▸ Records provided:
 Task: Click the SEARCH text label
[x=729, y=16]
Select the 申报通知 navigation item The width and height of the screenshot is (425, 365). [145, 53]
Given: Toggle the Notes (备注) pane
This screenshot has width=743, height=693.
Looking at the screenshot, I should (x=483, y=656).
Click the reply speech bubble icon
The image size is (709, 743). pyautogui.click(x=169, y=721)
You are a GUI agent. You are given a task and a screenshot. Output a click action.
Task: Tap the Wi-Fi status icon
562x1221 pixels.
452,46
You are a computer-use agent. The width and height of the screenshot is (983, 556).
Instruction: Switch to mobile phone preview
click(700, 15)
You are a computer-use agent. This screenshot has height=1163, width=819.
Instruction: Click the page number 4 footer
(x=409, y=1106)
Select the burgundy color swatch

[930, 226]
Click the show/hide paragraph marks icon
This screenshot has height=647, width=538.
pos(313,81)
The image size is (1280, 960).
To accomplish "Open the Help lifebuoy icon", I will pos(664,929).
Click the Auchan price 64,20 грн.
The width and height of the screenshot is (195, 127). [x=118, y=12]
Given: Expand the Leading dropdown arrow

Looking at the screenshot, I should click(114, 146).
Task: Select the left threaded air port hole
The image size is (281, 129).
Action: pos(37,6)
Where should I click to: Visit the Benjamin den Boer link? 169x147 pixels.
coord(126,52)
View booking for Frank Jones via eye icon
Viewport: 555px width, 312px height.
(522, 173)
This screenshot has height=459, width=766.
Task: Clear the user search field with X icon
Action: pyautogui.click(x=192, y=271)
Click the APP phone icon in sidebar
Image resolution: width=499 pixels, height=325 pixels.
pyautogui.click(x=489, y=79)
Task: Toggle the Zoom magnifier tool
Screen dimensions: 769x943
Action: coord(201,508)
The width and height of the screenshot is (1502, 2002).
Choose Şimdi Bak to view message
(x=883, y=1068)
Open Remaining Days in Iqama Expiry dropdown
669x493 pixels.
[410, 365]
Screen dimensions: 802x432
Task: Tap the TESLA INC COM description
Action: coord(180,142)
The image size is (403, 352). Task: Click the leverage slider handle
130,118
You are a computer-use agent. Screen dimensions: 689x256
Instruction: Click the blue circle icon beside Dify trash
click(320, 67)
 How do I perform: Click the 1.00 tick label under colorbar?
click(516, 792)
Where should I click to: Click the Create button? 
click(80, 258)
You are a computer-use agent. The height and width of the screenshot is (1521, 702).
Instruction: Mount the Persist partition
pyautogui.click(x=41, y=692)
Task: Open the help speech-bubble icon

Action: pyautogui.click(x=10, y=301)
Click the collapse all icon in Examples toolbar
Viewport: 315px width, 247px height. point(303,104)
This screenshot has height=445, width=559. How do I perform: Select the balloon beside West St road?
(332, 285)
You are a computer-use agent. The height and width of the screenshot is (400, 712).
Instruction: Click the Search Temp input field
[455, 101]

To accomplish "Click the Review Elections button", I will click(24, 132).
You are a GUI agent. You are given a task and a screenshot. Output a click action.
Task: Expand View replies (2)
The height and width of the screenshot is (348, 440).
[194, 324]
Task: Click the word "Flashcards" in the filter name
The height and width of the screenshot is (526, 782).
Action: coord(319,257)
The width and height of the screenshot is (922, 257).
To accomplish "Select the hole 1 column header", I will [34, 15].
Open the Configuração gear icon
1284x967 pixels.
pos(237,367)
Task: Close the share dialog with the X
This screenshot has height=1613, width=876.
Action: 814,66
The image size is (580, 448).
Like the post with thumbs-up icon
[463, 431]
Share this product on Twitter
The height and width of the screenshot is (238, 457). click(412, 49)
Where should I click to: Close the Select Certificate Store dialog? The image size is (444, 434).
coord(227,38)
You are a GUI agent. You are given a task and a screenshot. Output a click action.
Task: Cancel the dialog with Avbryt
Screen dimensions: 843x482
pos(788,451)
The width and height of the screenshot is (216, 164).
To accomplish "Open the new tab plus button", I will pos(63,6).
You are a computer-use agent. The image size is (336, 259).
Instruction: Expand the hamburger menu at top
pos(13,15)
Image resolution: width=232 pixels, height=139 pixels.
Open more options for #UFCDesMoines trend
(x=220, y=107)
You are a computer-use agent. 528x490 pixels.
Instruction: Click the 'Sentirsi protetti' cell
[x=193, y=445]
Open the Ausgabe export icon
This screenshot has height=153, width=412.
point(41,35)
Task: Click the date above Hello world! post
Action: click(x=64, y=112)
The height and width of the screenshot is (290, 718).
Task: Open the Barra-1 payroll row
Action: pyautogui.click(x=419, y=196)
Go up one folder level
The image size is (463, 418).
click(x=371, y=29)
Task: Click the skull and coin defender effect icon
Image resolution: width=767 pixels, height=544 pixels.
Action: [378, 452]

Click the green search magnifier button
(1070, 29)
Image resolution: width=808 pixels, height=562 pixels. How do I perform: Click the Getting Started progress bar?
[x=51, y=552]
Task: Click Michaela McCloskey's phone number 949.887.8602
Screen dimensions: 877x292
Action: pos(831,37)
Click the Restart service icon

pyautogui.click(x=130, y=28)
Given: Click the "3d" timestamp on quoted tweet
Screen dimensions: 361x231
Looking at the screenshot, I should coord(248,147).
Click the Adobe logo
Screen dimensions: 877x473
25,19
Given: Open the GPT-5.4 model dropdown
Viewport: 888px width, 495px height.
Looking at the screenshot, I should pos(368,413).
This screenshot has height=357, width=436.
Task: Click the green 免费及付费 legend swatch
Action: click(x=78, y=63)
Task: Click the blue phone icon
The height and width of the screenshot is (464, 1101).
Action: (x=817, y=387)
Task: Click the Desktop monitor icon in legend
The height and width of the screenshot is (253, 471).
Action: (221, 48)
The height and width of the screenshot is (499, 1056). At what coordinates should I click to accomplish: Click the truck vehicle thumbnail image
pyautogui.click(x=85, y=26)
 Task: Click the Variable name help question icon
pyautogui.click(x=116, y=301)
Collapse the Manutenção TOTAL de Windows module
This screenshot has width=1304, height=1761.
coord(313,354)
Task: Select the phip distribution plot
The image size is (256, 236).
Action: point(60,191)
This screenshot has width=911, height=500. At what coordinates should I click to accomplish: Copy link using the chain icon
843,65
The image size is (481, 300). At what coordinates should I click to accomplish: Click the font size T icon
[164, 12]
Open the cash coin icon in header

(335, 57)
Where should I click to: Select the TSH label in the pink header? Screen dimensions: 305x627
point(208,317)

▸ Problem: What is needed is a count of the lines in the data that contain the word "will"; please give it and no other words.

▸ The completed task: 4